Instructions to follow: Restate all the data word for word, leaving nothing out.

Input for this task:
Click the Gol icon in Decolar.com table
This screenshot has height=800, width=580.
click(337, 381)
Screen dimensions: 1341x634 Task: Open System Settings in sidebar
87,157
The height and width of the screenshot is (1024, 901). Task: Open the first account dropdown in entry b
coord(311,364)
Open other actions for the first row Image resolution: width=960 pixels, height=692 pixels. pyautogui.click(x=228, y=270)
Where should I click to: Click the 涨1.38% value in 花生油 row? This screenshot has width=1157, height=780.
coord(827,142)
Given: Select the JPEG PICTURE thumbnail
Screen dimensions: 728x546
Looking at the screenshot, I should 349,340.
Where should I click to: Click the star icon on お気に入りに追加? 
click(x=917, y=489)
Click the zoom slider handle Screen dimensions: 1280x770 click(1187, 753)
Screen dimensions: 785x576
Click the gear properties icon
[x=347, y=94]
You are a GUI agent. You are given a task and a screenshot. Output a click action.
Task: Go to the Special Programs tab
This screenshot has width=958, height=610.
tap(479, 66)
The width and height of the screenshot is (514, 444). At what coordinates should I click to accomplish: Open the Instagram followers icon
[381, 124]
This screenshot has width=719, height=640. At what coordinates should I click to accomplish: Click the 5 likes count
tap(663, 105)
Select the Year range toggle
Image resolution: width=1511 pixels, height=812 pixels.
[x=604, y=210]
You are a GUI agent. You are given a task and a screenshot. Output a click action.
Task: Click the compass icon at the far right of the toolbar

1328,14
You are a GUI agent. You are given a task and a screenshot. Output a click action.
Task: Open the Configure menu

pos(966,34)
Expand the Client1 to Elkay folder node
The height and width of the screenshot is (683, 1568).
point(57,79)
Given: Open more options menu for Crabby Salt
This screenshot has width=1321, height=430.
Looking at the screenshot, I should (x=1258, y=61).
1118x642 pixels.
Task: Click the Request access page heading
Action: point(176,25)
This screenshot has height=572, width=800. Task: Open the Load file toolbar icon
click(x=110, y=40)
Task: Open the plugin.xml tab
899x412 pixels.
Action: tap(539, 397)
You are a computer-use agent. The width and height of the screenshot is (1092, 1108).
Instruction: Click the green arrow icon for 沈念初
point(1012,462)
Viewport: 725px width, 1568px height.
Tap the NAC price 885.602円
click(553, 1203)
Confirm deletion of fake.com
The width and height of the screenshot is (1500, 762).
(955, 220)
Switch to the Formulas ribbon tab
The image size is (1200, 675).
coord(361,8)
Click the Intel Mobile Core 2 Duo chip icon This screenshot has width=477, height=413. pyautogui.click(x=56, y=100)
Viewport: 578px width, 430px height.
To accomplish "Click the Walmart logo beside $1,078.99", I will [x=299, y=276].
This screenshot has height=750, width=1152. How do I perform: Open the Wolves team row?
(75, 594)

Solution to the exercise:
Click the Gol icon in Decolar.com table
This screenshot has height=800, width=580.
click(337, 381)
Screen dimensions: 1341x634 Task: Open System Settings in sidebar
87,157
The height and width of the screenshot is (1024, 901). Task: Open the first account dropdown in entry b
coord(311,364)
Open other actions for the first row Image resolution: width=960 pixels, height=692 pixels. pyautogui.click(x=228, y=270)
Where should I click to: Click the 涨1.38% value in 花生油 row? This screenshot has width=1157, height=780.
coord(827,142)
Given: Select the JPEG PICTURE thumbnail
Screen dimensions: 728x546
Looking at the screenshot, I should 349,340.
Where should I click to: Click the star icon on お気に入りに追加? 
click(x=917, y=489)
Click the zoom slider handle Screen dimensions: 1280x770 click(1187, 753)
Screen dimensions: 785x576
Click the gear properties icon
[x=347, y=94]
You are a GUI agent. You are given a task and a screenshot. Output a click action.
Task: Go to the Special Programs tab
This screenshot has width=958, height=610.
tap(479, 66)
The width and height of the screenshot is (514, 444). At what coordinates should I click to accomplish: Open the Instagram followers icon
[381, 124]
This screenshot has width=719, height=640. At what coordinates should I click to accomplish: Click the 5 likes count
tap(663, 105)
Select the Year range toggle
Image resolution: width=1511 pixels, height=812 pixels.
[x=604, y=210]
You are a GUI agent. You are given a task and a screenshot. Output a click action.
Task: Click the compass icon at the far right of the toolbar

1328,14
You are a GUI agent. You are given a task and a screenshot. Output a click action.
Task: Open the Configure menu

pos(966,34)
Expand the Client1 to Elkay folder node
The height and width of the screenshot is (683, 1568).
point(57,79)
Given: Open more options menu for Crabby Salt
This screenshot has width=1321, height=430.
Looking at the screenshot, I should (x=1258, y=61).
1118x642 pixels.
Task: Click the Request access page heading
Action: point(176,25)
This screenshot has height=572, width=800. Task: Open the Load file toolbar icon
click(x=110, y=40)
Task: Open the plugin.xml tab
899x412 pixels.
Action: tap(539, 397)
You are a computer-use agent. The width and height of the screenshot is (1092, 1108).
Instruction: Click the green arrow icon for 沈念初
point(1012,462)
Viewport: 725px width, 1568px height.
Tap the NAC price 885.602円
click(553, 1203)
Confirm deletion of fake.com
The width and height of the screenshot is (1500, 762).
(955, 220)
Switch to the Formulas ribbon tab
The image size is (1200, 675).
coord(361,8)
Click the Intel Mobile Core 2 Duo chip icon This screenshot has width=477, height=413. pyautogui.click(x=56, y=100)
Viewport: 578px width, 430px height.
To accomplish "Click the Walmart logo beside $1,078.99", I will [x=299, y=276].
This screenshot has height=750, width=1152. How do I perform: Open the Wolves team row?
(75, 594)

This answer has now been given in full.